* **Page text**:
----

The plum-crowned parrot is 29 to 30 cm long and weighs about 229 g. Adults' forehead and crown are plum and the rest of their face, their throat, and their breast are dull purple with plum pink flecks. Their back, wings, and belly are green. Their undertail coverts and the base of their tail are red; the rest of their tail is green with some blue on the outer feathers. Their bill is pale yellowish horn-colored, their iris dark with grayish skin around it, and their legs and feet gray. Immature birds have a brownish green crown and breast, white speckles on their ear coverts, and yellowish green undertail coverts.

==Distribution and habitat==

The plum-crowned parrot is found on the east side of the Andes from the Department of Huánuco in central Peru east through Bolivia into Santa Cruz Department. It inhabits humid subtropical forest and cloudforest, especially areas with bamboo, and visits nearby agricultural areas as well. In elevation it mostly occurs between 2000 and 3300 m.

==Behavior==
===Movement===

The plum-crowned parrot is somewhat nomadic.

===Feeding===

Little is known about the plum-crowned parrot's foraging behavior or diet. It is known to feed on fruits; those of Turpinia paniculata and members of family Clusiaceae have been identified. It also feeds in maize fields.

----

* **Information provided**:
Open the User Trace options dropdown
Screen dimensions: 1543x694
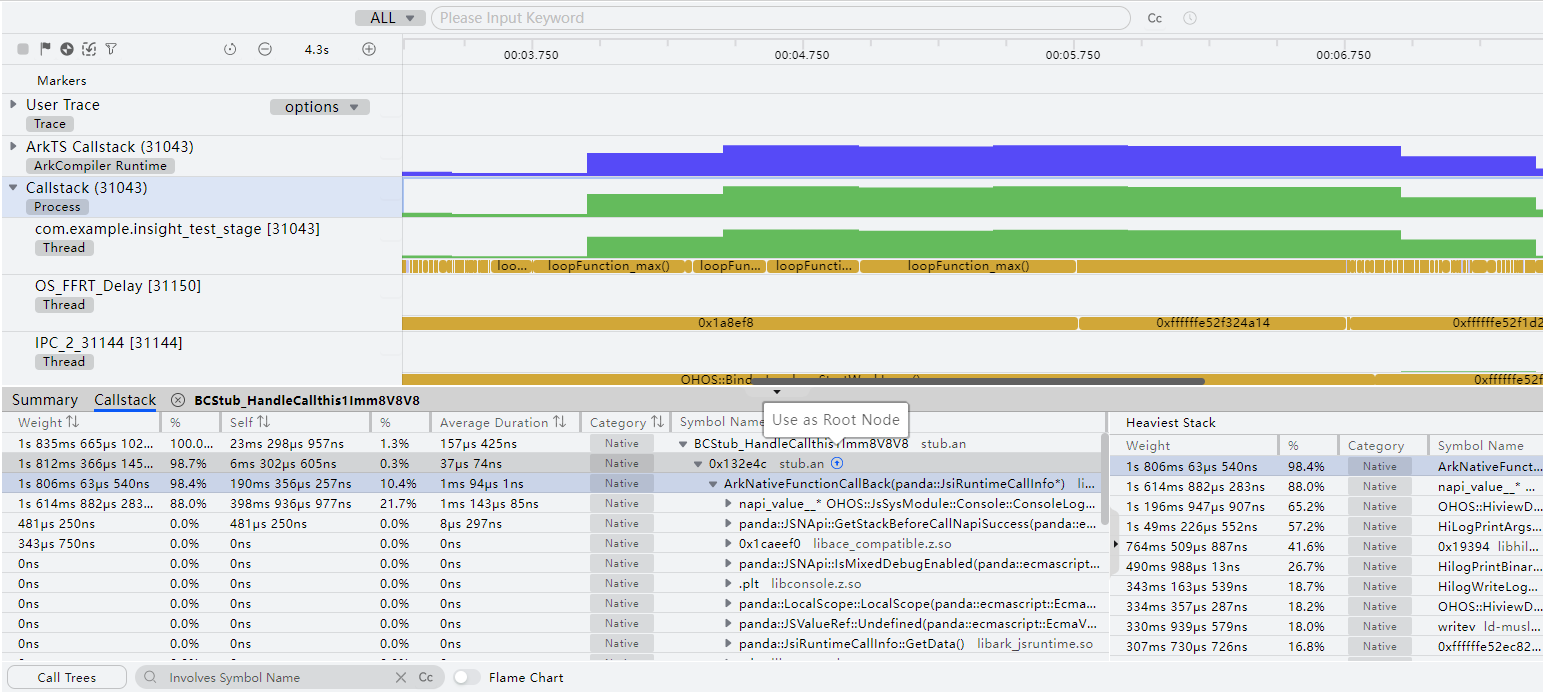click(320, 107)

----

Carry on the plum-crowned parrot text above, starting right after its last sentence.

* **Result of this exercise**:
===Breeding===

The plum-crowned parrot is thought to breed in November and December. Its breeding biology in the wild is not known; in captivity its clutch size is four eggs and the incubation period is about 26 days. In the wild it is assumed to nest in tree cavities like others of its genus.

===Vocalization===

The plum-crowned parrot's flight call is "a low, harsh crrah." It makes a variety of "conversational" calls, some of them nasal, when perched.

==Status==

The IUCN has assessed the plum-crowned parrot as being of Least Concern. It has a fairly large range but its population size is not known and is believed to be decreasing. No immediate threats have been identified. It is considered "[g]enerally uncommon and local".